Giddy at anticipating my first Waffle House experience, I looked around and noticed something interesting. There was only one waiter for the entire diner. There had to be 200 people in here. The waiter was a big tall black gentleman who somehow looked like he was having a blast in spite of the chaos he’d been thrown into.
Now, because there was only one waiter, we had to wait a long time to order. How long, you ask? You’re probably thinking half an hour, right? No. An hour? Yeah, I wish. Come on, it couldn’t have been more than 90 minutes? We had to wait TWO HOURS just for the waiter to come to us.
Now, the good thing about waiting that long was that we all had TONS OF TIME to look through the endless Waffle House menu. Each of us had carefully memorized our complex orders of eggs and biscuits and toast and burgers, all of which were smothered in various ingredients specific to the Waffle House universe. Dare I say waiting that long made the process of ordering almost euphoric, seeing as we were finally going to eat like kings.

So, when the waiter finally came to us, I found it odd that he didn’t actually have a notepad with him. There were eight of us on the team. How was he going to memorize all our orders?? Maybe this is how The Waffle House worked? The waiters all had ‘A Beautiful Mind’ level brain recollection?
Well, we laboriously began giving him our “all you can eat” orders one by one. Each of us had picked like five things on the menu. And being stupid college students, we’re adding and subtracting certain things from each item (“Oh, and no pickles on the burger…”).
I have to give it to this waiter. He was so patient in the way he listened to every single word – for an order, mind you, that probably took as long for us to say as the length of time we’d been waiting for him to finally get to us.

» Supplied information:

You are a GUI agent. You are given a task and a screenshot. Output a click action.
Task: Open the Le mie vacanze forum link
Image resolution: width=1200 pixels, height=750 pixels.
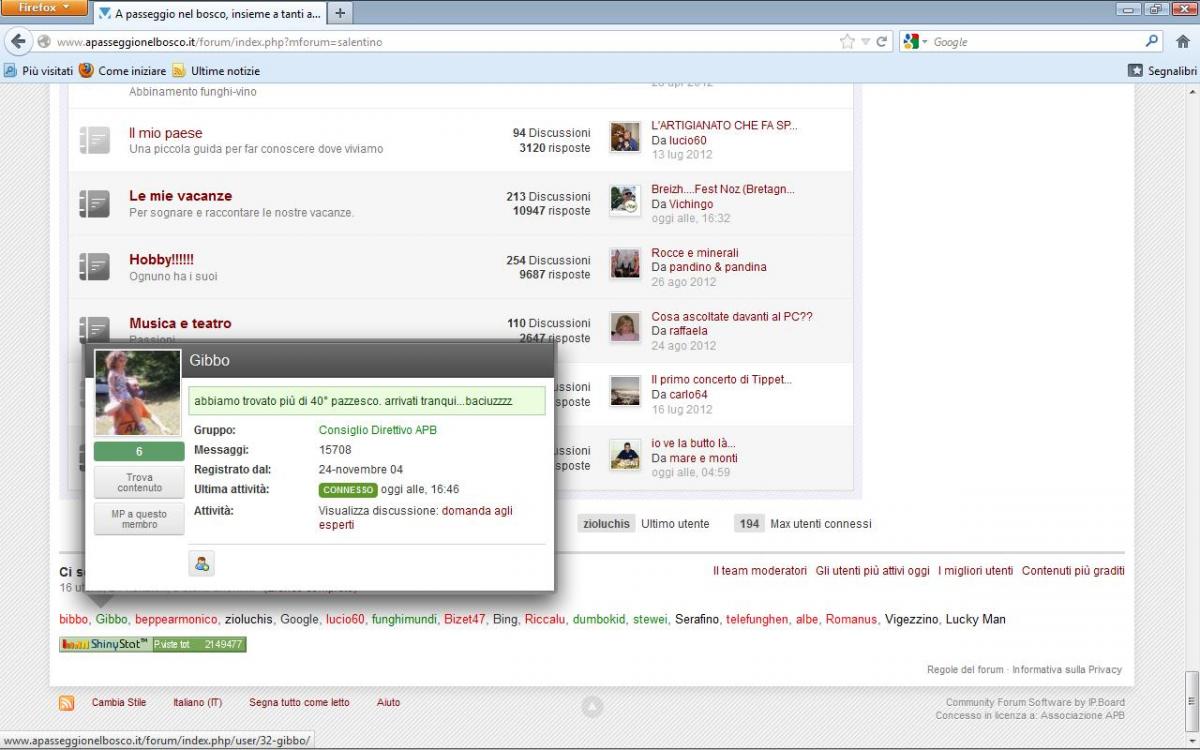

» What this exercise asks:
A: In the Waffle House excerpt, how long did the group wait for the waiter to come to them?
B: For each statement, say whether it agrees with the Waffle House excerpt. Answer yes or no and quote the deciding words. (i) The group had eight people. (ii) The waiter carried a notepad. (iii) Several waiters worked the diner.
C: Reproduce the Waffle House excerpt between "Giddy at anticipating" and "come to us.", inclusive.

» Answers to the tasks:
A: Two hours.

B:
(i) Yes: "There were eight of us on the team."
(ii) No: "he didn’t actually have a notepad with him."
(iii) No: "There was only one waiter for the entire diner."

C:
Giddy at anticipating my first Waffle House experience, I looked around and noticed something interesting. There was only one waiter for the entire diner. There had to be 200 people in here. The waiter was a big tall black gentleman who somehow looked like he was having a blast in spite of the chaos he’d been thrown into.
Now, because there was only one waiter, we had to wait a long time to order. How long, you ask? You’re probably thinking half an hour, right? No. An hour? Yeah, I wish. Come on, it couldn’t have been more than 90 minutes? We had to wait TWO HOURS just for the waiter to come to us.